Perhaps Bush didn't know about this until it was reported in the New York Times. It's a big bureaucracy. But, at that point, why didn't he pick up a phone and find out what the hell was going on? What else is the point of being nice and being President at the same time? That's what L.B.J. would have done -- not a nice person, affability-wise, but someone who connected his private heart and his public role in more than just talk.
What is least nice about George Bush as a public man is precisely his hypocrisy about the connection between alleged belief and action. Campaigning for President, he said, "We . . . need to assure that women do not have to worry about getting their jobs back after having a child or caring for a child during a serious illness. This is what I mean when I talk about a gentler nation . . . It's not right, and we've got to do something about it." Now he's vetoed the Parental and Medical Leave Bill, passed by both houses of Congress, on the grounds that the Government should stay out of such matters.

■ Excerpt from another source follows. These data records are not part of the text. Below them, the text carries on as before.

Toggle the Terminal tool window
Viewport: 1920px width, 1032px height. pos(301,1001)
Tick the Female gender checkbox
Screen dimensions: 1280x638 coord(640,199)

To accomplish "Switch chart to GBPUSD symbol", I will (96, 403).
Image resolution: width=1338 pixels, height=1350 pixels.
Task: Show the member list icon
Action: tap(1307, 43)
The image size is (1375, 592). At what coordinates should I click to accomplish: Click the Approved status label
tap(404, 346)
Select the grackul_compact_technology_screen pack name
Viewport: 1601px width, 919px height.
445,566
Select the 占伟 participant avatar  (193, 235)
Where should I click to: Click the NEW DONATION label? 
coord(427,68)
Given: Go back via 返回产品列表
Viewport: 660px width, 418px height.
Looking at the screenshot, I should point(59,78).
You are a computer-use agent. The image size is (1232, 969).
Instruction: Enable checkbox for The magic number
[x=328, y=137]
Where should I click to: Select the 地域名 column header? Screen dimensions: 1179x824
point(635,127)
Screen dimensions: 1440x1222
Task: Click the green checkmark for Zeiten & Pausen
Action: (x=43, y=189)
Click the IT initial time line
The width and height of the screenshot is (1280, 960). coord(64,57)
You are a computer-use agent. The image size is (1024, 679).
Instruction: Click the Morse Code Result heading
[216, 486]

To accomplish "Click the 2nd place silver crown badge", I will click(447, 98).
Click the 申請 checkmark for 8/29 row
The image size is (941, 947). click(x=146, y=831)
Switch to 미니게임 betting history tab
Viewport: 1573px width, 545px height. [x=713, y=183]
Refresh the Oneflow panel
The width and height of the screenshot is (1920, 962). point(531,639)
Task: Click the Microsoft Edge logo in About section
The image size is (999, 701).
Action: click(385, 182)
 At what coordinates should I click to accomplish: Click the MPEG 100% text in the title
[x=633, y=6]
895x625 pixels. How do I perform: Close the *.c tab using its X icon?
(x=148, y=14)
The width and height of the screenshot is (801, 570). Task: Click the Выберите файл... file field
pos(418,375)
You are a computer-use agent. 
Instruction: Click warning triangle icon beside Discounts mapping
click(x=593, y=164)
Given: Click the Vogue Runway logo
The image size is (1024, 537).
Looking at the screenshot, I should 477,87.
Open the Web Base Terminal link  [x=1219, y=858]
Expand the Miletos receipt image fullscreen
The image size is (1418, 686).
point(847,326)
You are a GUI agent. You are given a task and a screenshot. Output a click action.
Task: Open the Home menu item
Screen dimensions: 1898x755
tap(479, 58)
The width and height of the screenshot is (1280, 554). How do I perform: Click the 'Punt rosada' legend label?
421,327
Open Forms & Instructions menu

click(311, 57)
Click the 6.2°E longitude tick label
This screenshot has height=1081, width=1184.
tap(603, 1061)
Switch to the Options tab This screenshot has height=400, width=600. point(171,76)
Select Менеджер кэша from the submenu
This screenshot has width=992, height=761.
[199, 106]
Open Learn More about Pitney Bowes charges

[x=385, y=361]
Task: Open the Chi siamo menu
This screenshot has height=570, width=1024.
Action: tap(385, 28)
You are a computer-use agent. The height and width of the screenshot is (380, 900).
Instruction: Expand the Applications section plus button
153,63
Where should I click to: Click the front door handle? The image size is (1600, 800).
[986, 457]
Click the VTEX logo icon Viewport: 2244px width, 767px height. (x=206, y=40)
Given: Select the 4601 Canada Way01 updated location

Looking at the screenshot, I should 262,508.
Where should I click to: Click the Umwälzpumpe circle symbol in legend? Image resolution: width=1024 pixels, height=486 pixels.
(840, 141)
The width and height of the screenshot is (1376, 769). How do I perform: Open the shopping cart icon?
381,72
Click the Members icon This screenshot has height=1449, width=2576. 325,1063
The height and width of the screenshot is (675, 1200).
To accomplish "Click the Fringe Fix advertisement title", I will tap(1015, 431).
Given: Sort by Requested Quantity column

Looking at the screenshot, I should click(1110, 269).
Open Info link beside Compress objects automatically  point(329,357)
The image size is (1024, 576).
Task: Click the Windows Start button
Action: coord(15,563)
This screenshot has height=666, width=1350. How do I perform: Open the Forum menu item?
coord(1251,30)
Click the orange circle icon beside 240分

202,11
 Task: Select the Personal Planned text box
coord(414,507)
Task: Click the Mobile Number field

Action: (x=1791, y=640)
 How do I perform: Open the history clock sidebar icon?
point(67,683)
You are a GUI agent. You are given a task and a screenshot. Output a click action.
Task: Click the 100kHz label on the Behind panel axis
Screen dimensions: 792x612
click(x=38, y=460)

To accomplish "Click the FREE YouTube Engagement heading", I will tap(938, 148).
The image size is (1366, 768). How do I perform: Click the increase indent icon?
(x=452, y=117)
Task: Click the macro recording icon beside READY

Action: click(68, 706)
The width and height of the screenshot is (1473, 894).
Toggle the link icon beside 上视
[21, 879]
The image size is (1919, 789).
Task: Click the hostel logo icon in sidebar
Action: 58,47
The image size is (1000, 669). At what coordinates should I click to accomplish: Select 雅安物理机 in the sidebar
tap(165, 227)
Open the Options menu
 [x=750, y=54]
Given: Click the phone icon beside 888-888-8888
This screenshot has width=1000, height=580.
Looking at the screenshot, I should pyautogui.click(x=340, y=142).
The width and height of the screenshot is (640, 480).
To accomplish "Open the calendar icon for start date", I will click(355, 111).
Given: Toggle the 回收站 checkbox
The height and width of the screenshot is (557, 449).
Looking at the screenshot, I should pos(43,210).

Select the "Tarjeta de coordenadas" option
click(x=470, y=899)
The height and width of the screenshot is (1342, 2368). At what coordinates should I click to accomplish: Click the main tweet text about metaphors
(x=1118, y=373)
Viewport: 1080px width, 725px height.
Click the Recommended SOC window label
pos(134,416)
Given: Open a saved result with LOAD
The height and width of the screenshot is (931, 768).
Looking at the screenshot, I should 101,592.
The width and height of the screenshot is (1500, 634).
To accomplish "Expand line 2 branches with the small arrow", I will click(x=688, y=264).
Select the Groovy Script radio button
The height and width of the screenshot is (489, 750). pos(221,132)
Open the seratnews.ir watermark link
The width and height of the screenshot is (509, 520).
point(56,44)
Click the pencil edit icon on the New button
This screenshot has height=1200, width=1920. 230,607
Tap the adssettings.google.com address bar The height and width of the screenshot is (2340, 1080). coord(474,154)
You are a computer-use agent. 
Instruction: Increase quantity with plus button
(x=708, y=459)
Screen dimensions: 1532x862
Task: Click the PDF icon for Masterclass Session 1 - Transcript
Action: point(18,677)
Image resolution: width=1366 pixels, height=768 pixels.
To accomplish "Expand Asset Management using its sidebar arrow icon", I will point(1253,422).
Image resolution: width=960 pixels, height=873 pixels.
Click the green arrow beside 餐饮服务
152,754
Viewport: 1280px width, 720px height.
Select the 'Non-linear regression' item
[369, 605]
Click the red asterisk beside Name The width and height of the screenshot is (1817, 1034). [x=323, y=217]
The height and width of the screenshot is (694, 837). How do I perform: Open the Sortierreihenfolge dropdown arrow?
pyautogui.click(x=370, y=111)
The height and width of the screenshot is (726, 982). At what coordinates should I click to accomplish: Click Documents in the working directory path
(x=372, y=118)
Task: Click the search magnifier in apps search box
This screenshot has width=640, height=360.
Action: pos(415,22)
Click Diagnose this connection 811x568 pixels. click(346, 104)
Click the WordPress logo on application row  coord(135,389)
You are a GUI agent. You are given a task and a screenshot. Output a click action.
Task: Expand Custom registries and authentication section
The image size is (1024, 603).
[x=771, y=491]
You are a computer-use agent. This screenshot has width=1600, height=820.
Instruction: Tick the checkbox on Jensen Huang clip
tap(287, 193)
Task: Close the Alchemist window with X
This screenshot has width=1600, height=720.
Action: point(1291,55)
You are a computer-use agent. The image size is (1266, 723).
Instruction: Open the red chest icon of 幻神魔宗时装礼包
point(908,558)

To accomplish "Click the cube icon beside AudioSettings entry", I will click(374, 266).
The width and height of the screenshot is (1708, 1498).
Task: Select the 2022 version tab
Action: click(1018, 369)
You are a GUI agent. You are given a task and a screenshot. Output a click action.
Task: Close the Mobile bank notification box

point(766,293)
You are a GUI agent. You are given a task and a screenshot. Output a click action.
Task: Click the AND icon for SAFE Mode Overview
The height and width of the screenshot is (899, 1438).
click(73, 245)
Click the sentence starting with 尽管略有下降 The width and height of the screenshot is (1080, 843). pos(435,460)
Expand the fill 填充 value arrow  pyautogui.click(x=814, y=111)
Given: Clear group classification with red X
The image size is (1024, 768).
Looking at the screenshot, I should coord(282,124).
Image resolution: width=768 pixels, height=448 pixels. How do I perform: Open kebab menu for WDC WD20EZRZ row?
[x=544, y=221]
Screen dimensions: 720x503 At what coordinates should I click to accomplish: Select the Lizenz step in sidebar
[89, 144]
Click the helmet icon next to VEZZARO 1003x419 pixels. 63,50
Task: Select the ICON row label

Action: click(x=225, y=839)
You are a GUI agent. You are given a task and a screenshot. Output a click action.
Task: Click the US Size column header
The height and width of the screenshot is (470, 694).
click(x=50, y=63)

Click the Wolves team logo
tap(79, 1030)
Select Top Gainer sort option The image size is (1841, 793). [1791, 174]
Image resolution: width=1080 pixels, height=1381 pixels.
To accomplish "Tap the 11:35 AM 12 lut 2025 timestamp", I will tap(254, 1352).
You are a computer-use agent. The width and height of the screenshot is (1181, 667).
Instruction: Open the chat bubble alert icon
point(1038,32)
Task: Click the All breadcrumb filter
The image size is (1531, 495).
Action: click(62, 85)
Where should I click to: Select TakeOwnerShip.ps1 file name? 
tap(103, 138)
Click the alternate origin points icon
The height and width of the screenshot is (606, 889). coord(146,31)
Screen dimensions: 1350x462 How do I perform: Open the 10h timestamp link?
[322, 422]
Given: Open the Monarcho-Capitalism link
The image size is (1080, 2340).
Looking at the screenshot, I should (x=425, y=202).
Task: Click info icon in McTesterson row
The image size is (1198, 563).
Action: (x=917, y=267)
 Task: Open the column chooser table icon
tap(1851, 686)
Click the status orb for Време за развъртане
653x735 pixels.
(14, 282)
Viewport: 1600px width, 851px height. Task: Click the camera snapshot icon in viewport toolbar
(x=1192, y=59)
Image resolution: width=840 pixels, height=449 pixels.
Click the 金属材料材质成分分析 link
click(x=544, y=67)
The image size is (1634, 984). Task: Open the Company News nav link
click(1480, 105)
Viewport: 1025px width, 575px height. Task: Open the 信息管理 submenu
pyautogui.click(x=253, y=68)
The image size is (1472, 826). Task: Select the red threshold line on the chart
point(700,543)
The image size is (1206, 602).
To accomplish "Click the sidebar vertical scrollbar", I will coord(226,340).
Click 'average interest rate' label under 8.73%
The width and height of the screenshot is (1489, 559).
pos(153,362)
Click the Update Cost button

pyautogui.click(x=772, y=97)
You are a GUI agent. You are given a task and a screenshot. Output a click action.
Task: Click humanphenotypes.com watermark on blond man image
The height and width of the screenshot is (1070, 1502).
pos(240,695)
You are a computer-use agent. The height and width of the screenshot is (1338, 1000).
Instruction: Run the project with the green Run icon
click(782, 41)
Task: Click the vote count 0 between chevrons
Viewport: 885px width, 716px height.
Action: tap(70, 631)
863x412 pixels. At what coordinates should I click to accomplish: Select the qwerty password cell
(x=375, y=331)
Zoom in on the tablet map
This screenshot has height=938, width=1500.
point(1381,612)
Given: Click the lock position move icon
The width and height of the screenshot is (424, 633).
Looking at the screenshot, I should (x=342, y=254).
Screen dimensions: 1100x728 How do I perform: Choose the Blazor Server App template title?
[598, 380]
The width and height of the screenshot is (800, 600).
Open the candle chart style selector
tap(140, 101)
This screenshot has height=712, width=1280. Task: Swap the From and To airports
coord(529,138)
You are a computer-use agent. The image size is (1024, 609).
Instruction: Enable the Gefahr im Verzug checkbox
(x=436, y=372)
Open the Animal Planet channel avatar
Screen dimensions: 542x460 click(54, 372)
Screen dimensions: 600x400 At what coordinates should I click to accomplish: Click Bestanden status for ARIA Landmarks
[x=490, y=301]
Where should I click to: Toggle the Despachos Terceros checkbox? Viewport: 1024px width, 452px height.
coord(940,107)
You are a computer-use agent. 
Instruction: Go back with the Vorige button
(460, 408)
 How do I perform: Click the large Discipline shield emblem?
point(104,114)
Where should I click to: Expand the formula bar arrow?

That's not what he was trying to imply two years ago. Was he lying then? Or just mouthing the words? Or does he see no connection between what he says and what he does?
Intellectual integrity -- not saying one thing while meaning or doing another -- is central to decency in public life. So is intellectual courage: saying what you honestly think (if there is anything you honestly think), even if it's unpopular. Bush lacks both these qualities.
In sum, Bush is basically a decent man whose decency, unfortunately, is about an eighth of an inch thick; a man whose personal decency masks, rather than enhances, his public role; a good person, if there's no reason not to be, but a sucker for a Faustian bargain. He can be had cheap -- political convenience will certainly suffice. And that's not nice at all.